● Exercise brief
For the records below, print every one exactly, with nothing dropped.

Content starts

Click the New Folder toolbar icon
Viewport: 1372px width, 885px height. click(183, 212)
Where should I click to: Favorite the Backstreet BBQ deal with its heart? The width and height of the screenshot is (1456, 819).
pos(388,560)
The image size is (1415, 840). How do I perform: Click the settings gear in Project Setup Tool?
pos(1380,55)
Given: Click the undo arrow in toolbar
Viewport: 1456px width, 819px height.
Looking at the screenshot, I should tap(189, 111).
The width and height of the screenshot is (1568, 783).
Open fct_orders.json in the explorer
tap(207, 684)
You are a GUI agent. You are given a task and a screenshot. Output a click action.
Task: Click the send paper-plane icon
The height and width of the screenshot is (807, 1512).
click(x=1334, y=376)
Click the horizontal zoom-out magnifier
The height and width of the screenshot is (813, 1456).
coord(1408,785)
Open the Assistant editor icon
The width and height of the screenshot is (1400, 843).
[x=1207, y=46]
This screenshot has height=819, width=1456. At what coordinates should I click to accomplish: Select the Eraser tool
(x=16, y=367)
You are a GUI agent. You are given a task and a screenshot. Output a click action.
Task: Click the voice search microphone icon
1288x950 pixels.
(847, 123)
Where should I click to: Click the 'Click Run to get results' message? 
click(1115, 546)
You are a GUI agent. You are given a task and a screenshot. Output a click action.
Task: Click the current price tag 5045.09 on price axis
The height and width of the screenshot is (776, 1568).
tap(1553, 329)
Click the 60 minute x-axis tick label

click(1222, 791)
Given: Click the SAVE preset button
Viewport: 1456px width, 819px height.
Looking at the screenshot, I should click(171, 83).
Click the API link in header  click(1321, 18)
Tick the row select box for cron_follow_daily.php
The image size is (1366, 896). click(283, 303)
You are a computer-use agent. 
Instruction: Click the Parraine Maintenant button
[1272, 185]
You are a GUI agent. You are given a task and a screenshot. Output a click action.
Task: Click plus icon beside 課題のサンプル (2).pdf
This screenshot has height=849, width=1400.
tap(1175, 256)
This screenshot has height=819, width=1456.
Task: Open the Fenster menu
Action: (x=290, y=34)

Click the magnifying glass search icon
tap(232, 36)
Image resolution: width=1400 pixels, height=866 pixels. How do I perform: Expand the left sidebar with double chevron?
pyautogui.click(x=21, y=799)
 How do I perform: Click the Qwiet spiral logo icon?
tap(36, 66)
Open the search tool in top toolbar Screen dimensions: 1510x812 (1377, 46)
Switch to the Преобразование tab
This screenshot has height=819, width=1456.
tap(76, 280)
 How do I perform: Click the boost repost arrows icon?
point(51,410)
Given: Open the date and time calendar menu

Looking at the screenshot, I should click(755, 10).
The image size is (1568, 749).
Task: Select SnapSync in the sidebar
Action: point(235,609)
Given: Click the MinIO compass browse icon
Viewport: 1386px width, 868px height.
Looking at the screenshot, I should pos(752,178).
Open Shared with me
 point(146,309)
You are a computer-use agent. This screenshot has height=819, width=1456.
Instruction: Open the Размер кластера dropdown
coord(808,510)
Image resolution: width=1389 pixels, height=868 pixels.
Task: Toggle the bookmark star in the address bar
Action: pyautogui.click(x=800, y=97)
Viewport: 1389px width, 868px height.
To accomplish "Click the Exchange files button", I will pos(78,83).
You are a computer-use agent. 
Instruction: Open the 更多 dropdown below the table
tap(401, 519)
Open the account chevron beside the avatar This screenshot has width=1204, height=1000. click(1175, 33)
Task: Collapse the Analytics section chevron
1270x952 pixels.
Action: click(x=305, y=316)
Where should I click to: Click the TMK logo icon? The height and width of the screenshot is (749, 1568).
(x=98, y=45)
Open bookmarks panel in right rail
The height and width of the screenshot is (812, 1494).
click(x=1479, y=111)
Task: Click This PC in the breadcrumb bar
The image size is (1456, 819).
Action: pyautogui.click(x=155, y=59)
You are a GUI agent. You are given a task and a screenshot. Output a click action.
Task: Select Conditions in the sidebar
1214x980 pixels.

Content ends

● Completed exercise
Click the New Folder toolbar icon
Viewport: 1372px width, 885px height. click(183, 212)
Where should I click to: Favorite the Backstreet BBQ deal with its heart? The width and height of the screenshot is (1456, 819).
pos(388,560)
The image size is (1415, 840). How do I perform: Click the settings gear in Project Setup Tool?
pos(1380,55)
Given: Click the undo arrow in toolbar
Viewport: 1456px width, 819px height.
Looking at the screenshot, I should tap(189, 111).
The width and height of the screenshot is (1568, 783).
Open fct_orders.json in the explorer
tap(207, 684)
You are a GUI agent. You are given a task and a screenshot. Output a click action.
Task: Click the send paper-plane icon
The height and width of the screenshot is (807, 1512).
click(x=1334, y=376)
Click the horizontal zoom-out magnifier
The height and width of the screenshot is (813, 1456).
coord(1408,785)
Open the Assistant editor icon
The width and height of the screenshot is (1400, 843).
[x=1207, y=46]
This screenshot has height=819, width=1456. At what coordinates should I click to accomplish: Select the Eraser tool
(x=16, y=367)
You are a GUI agent. You are given a task and a screenshot. Output a click action.
Task: Click the voice search microphone icon
1288x950 pixels.
(847, 123)
Where should I click to: Click the 'Click Run to get results' message? 
click(1115, 546)
You are a GUI agent. You are given a task and a screenshot. Output a click action.
Task: Click the current price tag 5045.09 on price axis
The height and width of the screenshot is (776, 1568).
tap(1553, 329)
Click the 60 minute x-axis tick label

click(1222, 791)
Given: Click the SAVE preset button
Viewport: 1456px width, 819px height.
Looking at the screenshot, I should click(171, 83).
Click the API link in header  click(1321, 18)
Tick the row select box for cron_follow_daily.php
The image size is (1366, 896). click(283, 303)
You are a computer-use agent. 
Instruction: Click the Parraine Maintenant button
[1272, 185]
You are a GUI agent. You are given a task and a screenshot. Output a click action.
Task: Click plus icon beside 課題のサンプル (2).pdf
This screenshot has height=849, width=1400.
tap(1175, 256)
This screenshot has height=819, width=1456.
Task: Open the Fenster menu
Action: (x=290, y=34)

Click the magnifying glass search icon
tap(232, 36)
Image resolution: width=1400 pixels, height=866 pixels. How do I perform: Expand the left sidebar with double chevron?
pyautogui.click(x=21, y=799)
 How do I perform: Click the Qwiet spiral logo icon?
tap(36, 66)
Open the search tool in top toolbar Screen dimensions: 1510x812 (1377, 46)
Switch to the Преобразование tab
This screenshot has height=819, width=1456.
tap(76, 280)
 How do I perform: Click the boost repost arrows icon?
point(51,410)
Given: Open the date and time calendar menu

Looking at the screenshot, I should click(755, 10).
The image size is (1568, 749).
Task: Select SnapSync in the sidebar
Action: point(235,609)
Given: Click the MinIO compass browse icon
Viewport: 1386px width, 868px height.
Looking at the screenshot, I should pos(752,178).
Open Shared with me
 point(146,309)
You are a computer-use agent. This screenshot has height=819, width=1456.
Instruction: Open the Размер кластера dropdown
coord(808,510)
Image resolution: width=1389 pixels, height=868 pixels.
Task: Toggle the bookmark star in the address bar
Action: pyautogui.click(x=800, y=97)
Viewport: 1389px width, 868px height.
To accomplish "Click the Exchange files button", I will pos(78,83).
You are a computer-use agent. 
Instruction: Open the 更多 dropdown below the table
tap(401, 519)
Open the account chevron beside the avatar This screenshot has width=1204, height=1000. click(1175, 33)
Task: Collapse the Analytics section chevron
1270x952 pixels.
Action: click(x=305, y=316)
Where should I click to: Click the TMK logo icon? The height and width of the screenshot is (749, 1568).
(x=98, y=45)
Open bookmarks panel in right rail
The height and width of the screenshot is (812, 1494).
click(x=1479, y=111)
Task: Click This PC in the breadcrumb bar
The image size is (1456, 819).
Action: pyautogui.click(x=155, y=59)
You are a GUI agent. You are given a task and a screenshot. Output a click action.
Task: Select Conditions in the sidebar
1214x980 pixels.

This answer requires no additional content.